P(most likely path to X1|h) = <1.0, 0.0> (I’m abusing notation a little here; the vector is the probability that the most likely path ends on either f or u, but it won’t necessarily sum to 1.)

regardless of the flip h is f.

With two observations (h h), it’s

fair: max(1.0 * 0.8 * 0.5, 0.0 * 0.333 * 0.5) = max(0.4, 0) = 0.4 (preceded by f)
unfair: max(1.0 * 0.2 * 0.9, 0.0 * 0.667, 0.9) = max(0.18, 0) = 0.18 (preceded by f)

P(most likely path to X2|h h) = <0.4, 0.18>

So f is the most likely final state, with predecessor f, for a MLE of f f.

With three (h h h), it’s

fair: max(0.4 * 0.8 * 0.5, 0.18 * 0.333 * 0.5) = max(0.16, 0.02997) = 0.16 (preceded by f)
unfair: max(0.4 * 0.2 * 0.9, 0.18 * 0.667 * 0.9) = max(0.072, 0.10854) = 0.10854 (preceded by u)

Fair is still more likely if three observations is all you get; and the predecessor is fair, and its predecessor in turn is fair (f f f).

If you have one more observation, though (h h h h)

fair: max(0.16 * 0.8 * 0.5, 0.10854 * 0.333 * 0.5) = 0.064 (preceded by f)
unfair: max(0.16 * 0.2 * 0.9, 0.10854 * 0.333 * 0.5) = 0.06486… (preceded by u)

now you have unfair as the most likely state at time 4, preceded by u, preceded by u, preceded by f, in other words, f u u u.

I believe my implementation of the forward algorithm is working because my program outputs float values very similar to the examples given on the assignment page, though they are off by a small, but increasing degree every iteration. This leads my final estimate to be off by about 0.015. The error seems to be coming from a loss of precision in the Math.log method. How are you dealing with underflow/loss of precision?

For the forward algorithm, there is no underflow problem since you can normalize after each step. I don’t use logprobs there, and you shouldn’t either.
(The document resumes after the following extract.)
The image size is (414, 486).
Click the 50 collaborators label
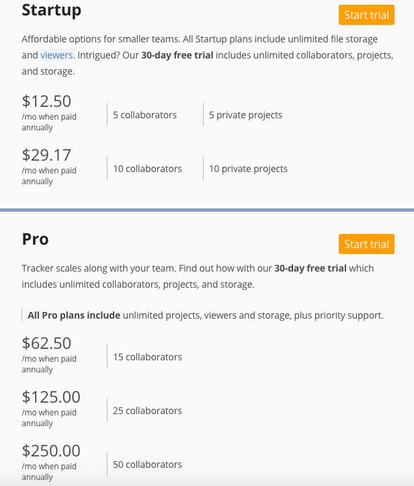147,464
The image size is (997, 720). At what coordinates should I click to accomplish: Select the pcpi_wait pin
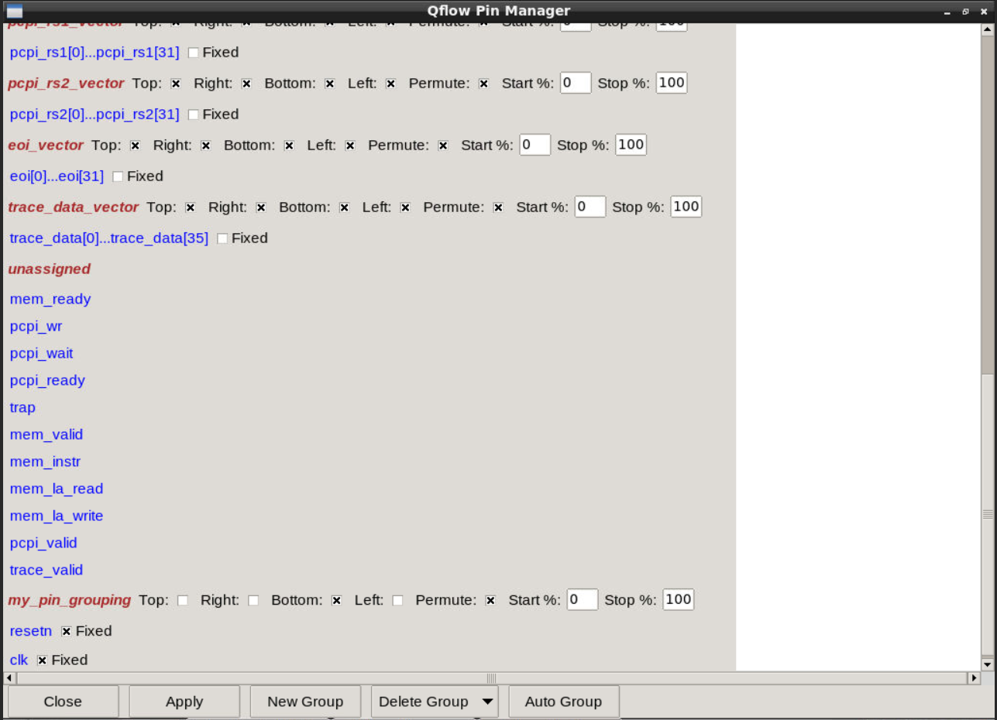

It’s only an issue in Viterbi, because you cannot normalize the values at each step. But you can use logprobs at each step without issue, since you only care about the maximum value. Or you can just ignore the problem. I won’t hit your program with an input that numerically naive implementation can’t handle. Only deal with it if you wish to pursue excellence for its own sake.

If you really want to get technical, all floating-point can suffer from loss of precision. Architecture isn’t a required part of the program so you don’t necessarily learn the details of floating-point before you hit 383, but they’re nontrivial. You’d also learn them if you took a numerical computation class like in the applied math program, or maybe in some of the other electives we offer.

When performance isn’t critical, you can use a data structure representing rationals (fractions) to perform calculations with no loss of precision. Some languages provide such a facility intrinsically (for example, many Lisps include a full numeric tower); others provide default APIs (like Python’s fraction module); others require you to write it yourself or use a third party library (like, say, the Apache Commons Math BigFraction class).